» **Task prompt**
Give all the data again exactly.

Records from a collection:
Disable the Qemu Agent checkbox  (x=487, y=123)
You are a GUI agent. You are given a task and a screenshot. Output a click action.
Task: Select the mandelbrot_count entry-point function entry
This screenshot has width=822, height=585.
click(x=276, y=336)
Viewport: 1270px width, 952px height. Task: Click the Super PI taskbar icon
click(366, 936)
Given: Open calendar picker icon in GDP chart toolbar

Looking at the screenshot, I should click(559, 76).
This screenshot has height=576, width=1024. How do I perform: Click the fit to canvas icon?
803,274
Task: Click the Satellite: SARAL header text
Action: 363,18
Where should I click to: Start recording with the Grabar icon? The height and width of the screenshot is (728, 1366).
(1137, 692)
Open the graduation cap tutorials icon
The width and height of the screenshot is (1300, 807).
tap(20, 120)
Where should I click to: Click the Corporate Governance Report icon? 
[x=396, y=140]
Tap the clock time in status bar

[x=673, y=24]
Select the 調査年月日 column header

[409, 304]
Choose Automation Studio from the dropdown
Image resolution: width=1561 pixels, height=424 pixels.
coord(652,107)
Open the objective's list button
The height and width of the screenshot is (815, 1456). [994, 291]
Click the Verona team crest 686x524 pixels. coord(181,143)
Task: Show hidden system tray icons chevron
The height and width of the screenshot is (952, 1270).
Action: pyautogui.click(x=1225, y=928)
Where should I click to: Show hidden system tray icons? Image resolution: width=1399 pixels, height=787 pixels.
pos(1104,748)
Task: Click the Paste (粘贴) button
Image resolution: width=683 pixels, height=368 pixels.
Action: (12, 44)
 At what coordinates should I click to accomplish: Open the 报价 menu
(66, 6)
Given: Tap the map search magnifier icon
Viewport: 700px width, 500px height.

» **Response to this exercise**
Disable the Qemu Agent checkbox  (x=487, y=123)
You are a GUI agent. You are given a task and a screenshot. Output a click action.
Task: Select the mandelbrot_count entry-point function entry
This screenshot has width=822, height=585.
click(x=276, y=336)
Viewport: 1270px width, 952px height. Task: Click the Super PI taskbar icon
click(366, 936)
Given: Open calendar picker icon in GDP chart toolbar

Looking at the screenshot, I should click(559, 76).
This screenshot has height=576, width=1024. How do I perform: Click the fit to canvas icon?
803,274
Task: Click the Satellite: SARAL header text
Action: 363,18
Where should I click to: Start recording with the Grabar icon? The height and width of the screenshot is (728, 1366).
(1137, 692)
Open the graduation cap tutorials icon
The width and height of the screenshot is (1300, 807).
tap(20, 120)
Where should I click to: Click the Corporate Governance Report icon? 
[x=396, y=140]
Tap the clock time in status bar

[x=673, y=24]
Select the 調査年月日 column header

[409, 304]
Choose Automation Studio from the dropdown
Image resolution: width=1561 pixels, height=424 pixels.
coord(652,107)
Open the objective's list button
The height and width of the screenshot is (815, 1456). [994, 291]
Click the Verona team crest 686x524 pixels. coord(181,143)
Task: Show hidden system tray icons chevron
The height and width of the screenshot is (952, 1270).
Action: pyautogui.click(x=1225, y=928)
Where should I click to: Show hidden system tray icons? Image resolution: width=1399 pixels, height=787 pixels.
pos(1104,748)
Task: Click the Paste (粘贴) button
Image resolution: width=683 pixels, height=368 pixels.
Action: (12, 44)
 At what coordinates should I click to accomplish: Open the 报价 menu
(66, 6)
Given: Tap the map search magnifier icon
Viewport: 700px width, 500px height.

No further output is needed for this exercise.